Price volatility doesn't seem to add up
With nearly all lambs weaned, we have some booked into our local butcher for next week.
By now the early March lambs have been divided into three groups.
The heaviest lambs, all over 37kg are given the best after grass to make sure they get every chance of being sold in the next month.
The next lot are all ewe lambs from which we will pick our replacements with the remainder going to slaughter.
The ones we keep will be picked using their maternal trait stars from Sheep Ireland and we will also take their weight on the day and their visual appearance into account.
The third group are the lightest lambs from the main lambing group and include all the hogget's lambs.
We weaned these hoggets at the end of June and their lambs were about 12 weeks old at weaning.
The reason we decided to wean them earlier was to give their mothers more time before the next mating to put on weight and condition.
We still have 70 ewes that lambed in April to wean and these will be divided next week. Some culled ewes have been sold, with the remainder on good grass to be sold as they come fit.
We had a rethink about shearing and decided to shear all ewes in early July. The reasons were twofold: if shorn now we would not have to use any pour-on for flystrike, hopefully getting away with it until we give them their annual winter dip usually around September.
The other reason was to stop ewes going over on their backs. With ewes in better condition this summer, we have had a lot more ewes rolling over and getting stuck on their back this year.

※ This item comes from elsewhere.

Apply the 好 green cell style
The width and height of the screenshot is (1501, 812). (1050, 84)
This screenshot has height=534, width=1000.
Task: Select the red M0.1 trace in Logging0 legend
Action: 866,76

The worst result is a dead ewe, next best is a ewe left with injuries from being attacked by grey crows and magpies.
With wool price now over €1.50 per kilo, at least shearing will leave a financial reward not like a few years ago when it was a loss-making task.
The grass seed, all sown nearly eight weeks ago due to the weather, has left us with three very different outcomes. One field is good enough that we are grazing with lambs but very little Typhon has grown.
The next field has plenty of Typhon, with the grass seed quite scarce. This field has heavy clay soil and was not impacted severely by the lack of rain.
The third field never got going, it is green now but very poor Typhon plants and very little grass.
All three fields were reseeded in the same fashion, all got lime and fertilizer, the only difference between the fields was soil type.
We will persevere with this last field until next Spring and assess then what action we will take and whether to reseed again.
We have two more paddocks to sow now and with plenty of rain this week we should get a good take in these. Reseeding is not cheap when all the costs are taken into account especially when the length of time the fields are out of production extends from six weeks to 10.
After the huge drop in lamb prices over the last three weeks it is at least a relief that the slide has stopped and some recovery in price has occurred.
I find it hard to understand why we are not in a stronger position than last year - with sterling so strong, not many lambs coming from Northern Ireland and our national ewe flock the same.
The big worry is if ewe numbers drop much lower our factories may not be in a position to tender for big contracts in the future. So severe price drops may not only hurt us farmers but could have consequences for the industry going forward.
With the introduction of the Beef Data and Genomics Programme to help stabilise our suckler herd, why not look into getting a ewe payment to do likewise for the sheep sector.
But whatever proposals are made to our Minister, we must make sure he does not try to cap the payment to a limited number of ewes.